Meet Walt Pascoe. Walt actually Tweeted this article and then sent me these pictures of himself painting in his studio which really instantly brings forward the way in which proprioception is involved in art-making, one that I think is similar to the way proprioception is a large part of acting.
Walt writes eloquently of his experience of creativity here, and he records his experience of creativity with an acknowledgement of his own conscious and physical experience of it. What he writes about in this short piece is also a part of something else that came to my attention as part of trying to teach and learn about what the actor does. It's something called muslce memory:
I've been making things for so long that I no longer need attend to my hands and eyes.
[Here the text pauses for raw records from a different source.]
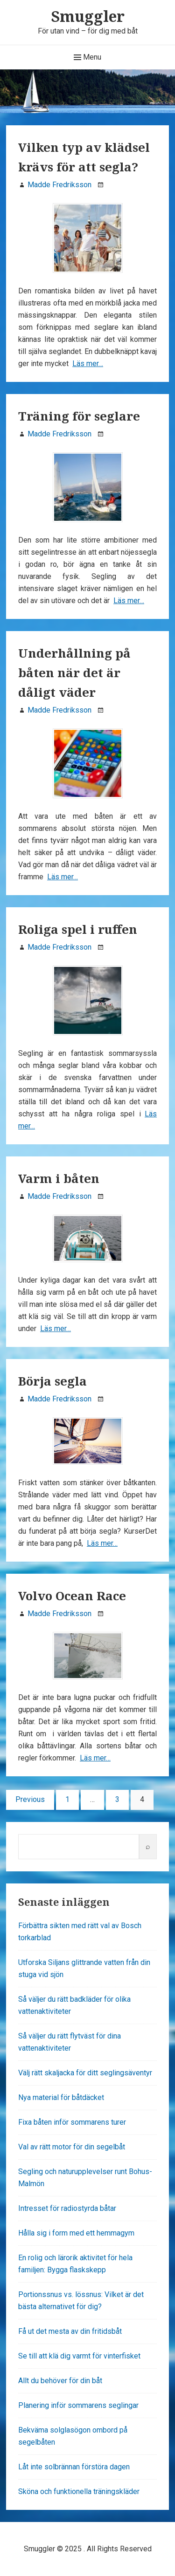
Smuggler (88, 16)
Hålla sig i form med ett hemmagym (76, 2233)
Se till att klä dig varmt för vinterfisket (79, 2356)
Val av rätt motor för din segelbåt (71, 2146)
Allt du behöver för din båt (60, 2380)
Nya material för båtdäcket (61, 2097)
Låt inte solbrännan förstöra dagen (74, 2466)
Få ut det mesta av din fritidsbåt (70, 2331)
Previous (30, 1799)
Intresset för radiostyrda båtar (67, 2208)
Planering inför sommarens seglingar (78, 2405)
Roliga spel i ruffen (77, 929)
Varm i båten (58, 1178)
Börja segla (52, 1381)
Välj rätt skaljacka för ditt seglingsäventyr (85, 2072)
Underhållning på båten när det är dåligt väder (74, 672)
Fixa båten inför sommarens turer (72, 2122)
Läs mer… (87, 363)
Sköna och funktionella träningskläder (79, 2491)
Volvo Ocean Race (72, 1595)
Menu (87, 57)
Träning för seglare (79, 416)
They hold their own ongoing conversation with the materials, by turns laughing, weeping, speaking with carefully measured clarity, or simply crying out with utter abandon, while my subconscious just seeks,seeks,seeks.....struggling to clean the windshield....determined to keep scrubbing and scraping down to the true new old always present. Hoping to elucidate the dream, and settle at last into what Proust so eloquently referred to as "the repose of enlightenment".
Walt is referring to something that is animated by the cerebellum--that is the sub-cognitive background music of our own existence as a moving body. It has a specific and unique kind of intelligence.
One of the paradoxes of teaching actors to become more conscious of their movement is that when it comes to performance I then have to teach them to inhabit their "score" and forget what they made conscious in training and rehearsal. This is particularly hard for a certain kind of cerebral actor. I directed a production of The Trojan Women in which we choreographed elaborate physical scores to accompany the action, ones that expressed through something I called "living sculpture" to express how reality in war feels as opposed to narrating a particular action. The actors were required to move from posture to posture without hesitation--because it was supposed to happen in synchrony with each other. One highly intelligent actress could not do it. Why? She was using mnemonoch device in order to remember what her next pose was. You could see her thinking and she was always half a moment behind the other actors who moved intuitively from pose to pose.
It was a frustrating rehearsal the day I tried to get her to forgot the consciousness of her movement. I tried to have the other actors explain just how they remembered the movement. Because they were relying on muscle memory and not on conscious manipulation of their movements. They couldn't really articulate anything helpful except things like "you just don't think about it." "you just do it." "you have to get out of your head." It was funny--as in interesting--because the actress who was struggling during the concsious act of creation of her self-scuplturing was brilliant. But when it came to relying on her body rather than her brain to perform what she created she was stimeyed.
There are things that escape language; there is an element to existing that binds us but seems to escape description and measurement. The irony is that philosophy, almost since the beginning, has tried to separate that immeasurable and experiential "thing," because since physical reality is, to a large degree, measurable and observable, that "thing," must be something other than the physical and material.
However, as my experience with actors and Walt's insightful description (and images of) his own creative process illustrate, that "thing" is inherently tied to being embodied and existing in and interacting with a physical plane.